As the survey shows, however, there is still a lack of widespread implementation of integrative therapy approaches in routine clinical work. Only one-third of the oncologists who responded had routinely offered complementary counseling to their patients. The main reasons for this are a lack of knowledge and professional training. This finding is consistent with the report by Muecke et al., who showed that education and training are the most essential requirements for physicians to enable them to implement CAM methods [17]. Other national and international studies have also confirmed the finding that there is generally a high level of interest in integrative therapy approaches amongst physicians, but that specific training in CAM methods is lacking [17,18,19,20,21,22]. Comparison with existing data is difficult, as the studies are not mainly aimed at oncologists, but rather at physicians in general, so that the groups of patients involved differ. Conrad et al. conducted a large survey on professionals in palliative care regarding attitudes toward CAM. Acceptance of CAM was high (92% for complementary medicine). Only 21% think themselves adequately informed [23]. Another study evaluated the attitude of employees of a university clinic to complementary and alternative medicine in oncology is also in line with our results. Most participants were interested in complementary medicine and a substantial part would use CAM. But they were not trained on this topic [24]. In addition, most published data on complementary therapy methods have concentrated on the patient’s point of view, mainly examining their acceptance and use of integrative medicine.
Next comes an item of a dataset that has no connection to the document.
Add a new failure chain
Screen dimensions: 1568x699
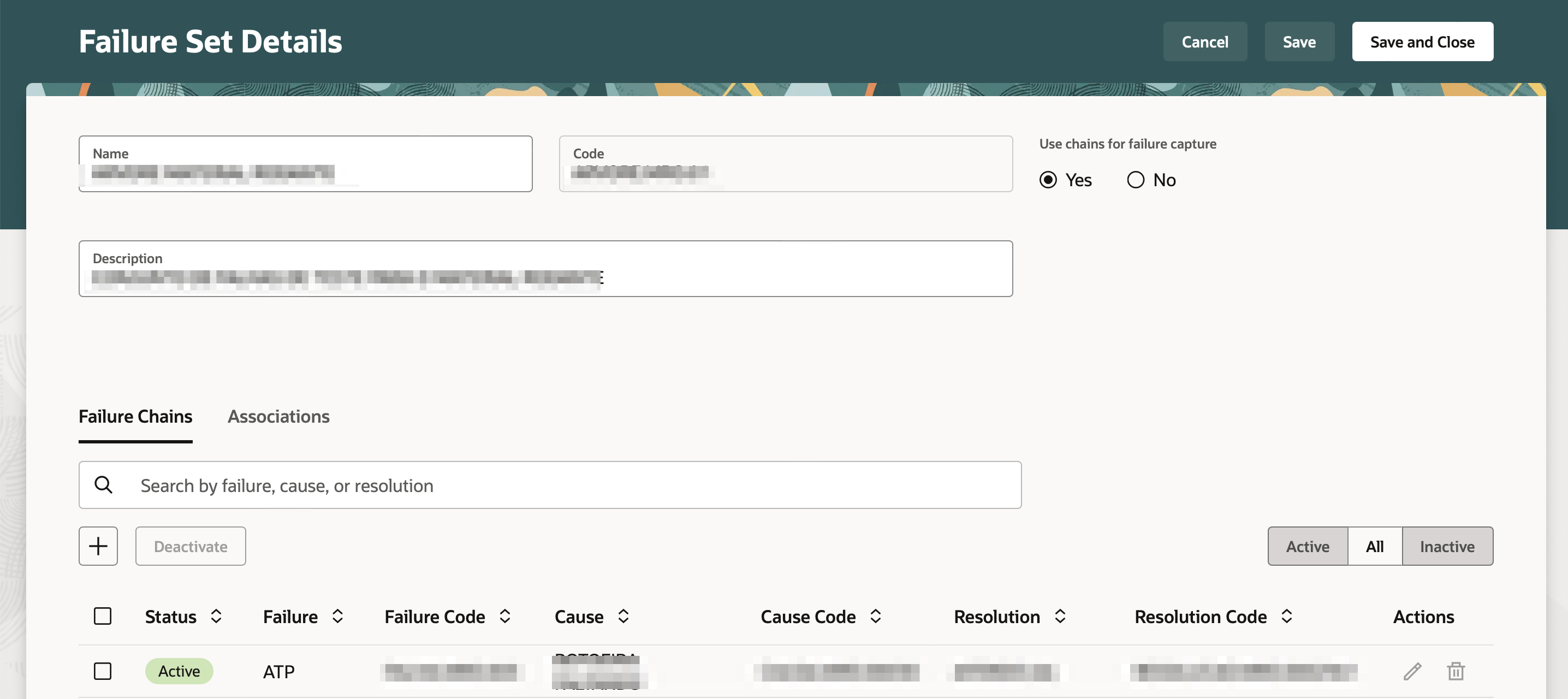coord(98,546)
With regard to the patient groups identified in the present survey, the largest group to whom the oncologists recommended complementary therapies was breast cancer patients—a finding that is consistent with earlier studies [5, 25,26,27]. This again underlines the importance and need for gynecologic oncologists to acquire knowledge about verified integrative therapy approaches in order to offer counseling in this field.
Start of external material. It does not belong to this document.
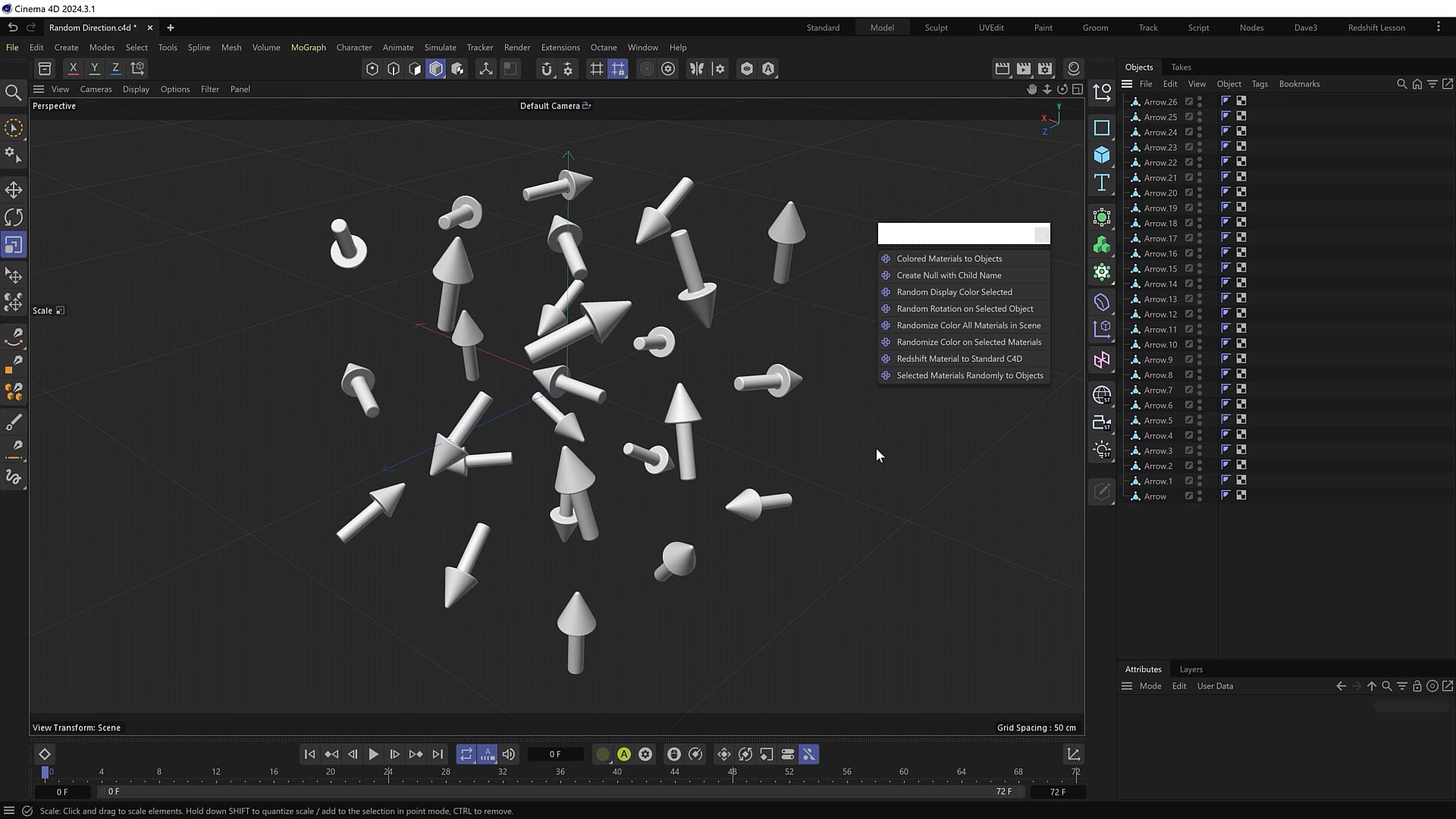1456x819 pixels.
Task: Click the Text spline T icon
Action: 1102,183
The findings should be evaluated in light of the limitations of the study. The national survey was only addressed to AGO members and not to other hospitals or oncologists who also counsel breast cancer and gynecological cancer patients in Germany. In addition, there might have been some overlap among the responses if several AGO members from a single hospital were responding. Finally, the response rate and thus the final number of participants (n = 104) were quite low.
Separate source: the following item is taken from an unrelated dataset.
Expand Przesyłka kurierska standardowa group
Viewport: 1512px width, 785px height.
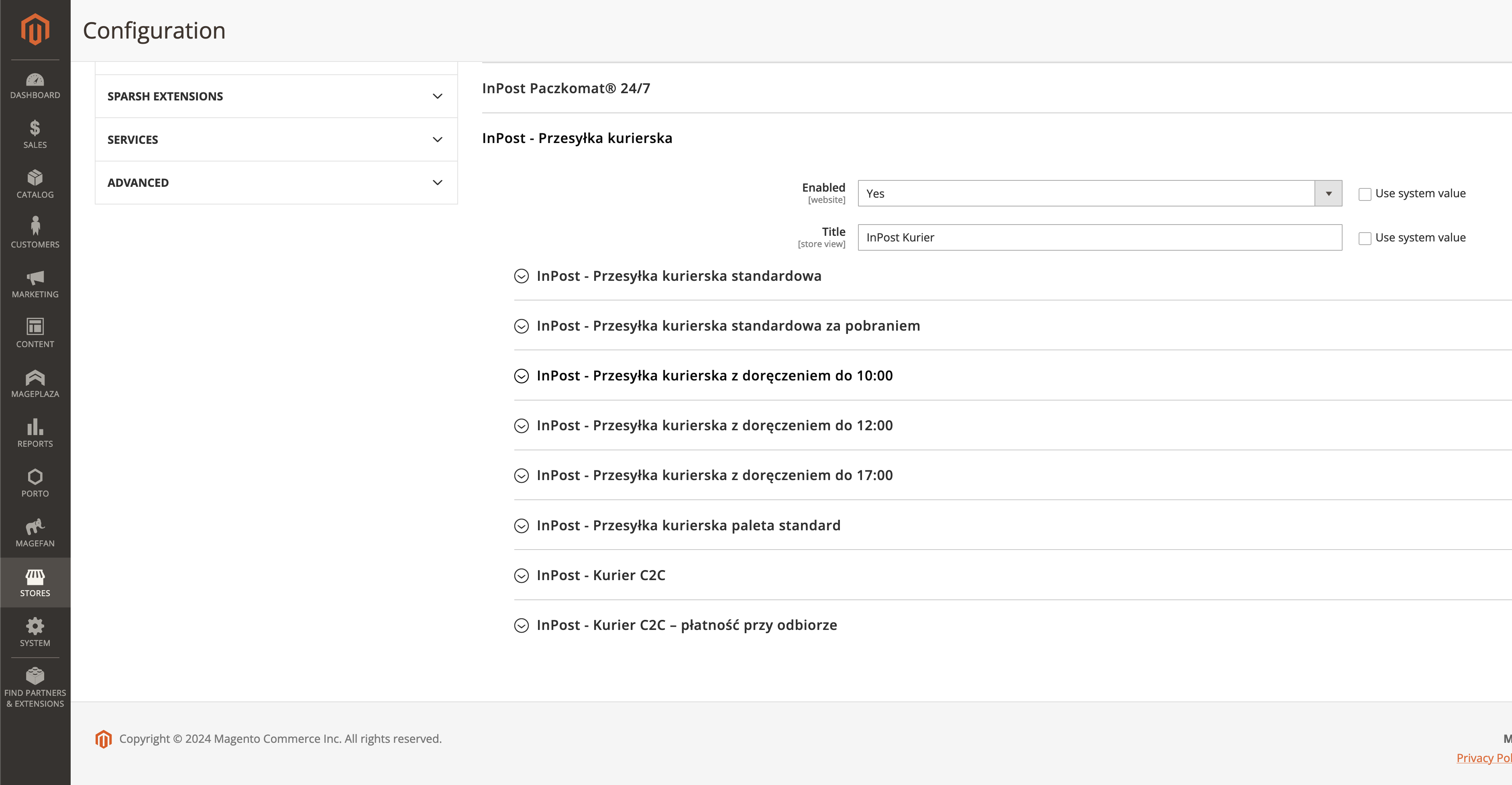(678, 276)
In view of the results of this survey and the existing data, future efforts should focus firstly on improving acceptance, and secondly on extending counseling services for integrative medicine approaches in gynecologic oncology. To ensure this, the existing additional training courses organized by the various regional medical councils and specialized research groups should be taken advantage of more frequently. The aim should be to provide more gynecologic oncologists in hospitals and oncologists’ offices with sound expertise, to enable them to provide guidance for patients. Particularly during the last few years, there has been increasing research and there is consequently growing evidence for integrative medicine in oncology. Although further research is still needed, oncologists can provide their patients with evidence-based treatment approaches and recommendations.

Evidence-based training on integrative medicine should be implemented in order to safely guide patients in their wish to do something by themselves. The educated attending physicians could better raise the topic of integrative medicine and encourage evidence-based complementary treatments for ensuring individualized, holistic, and patient-centered care.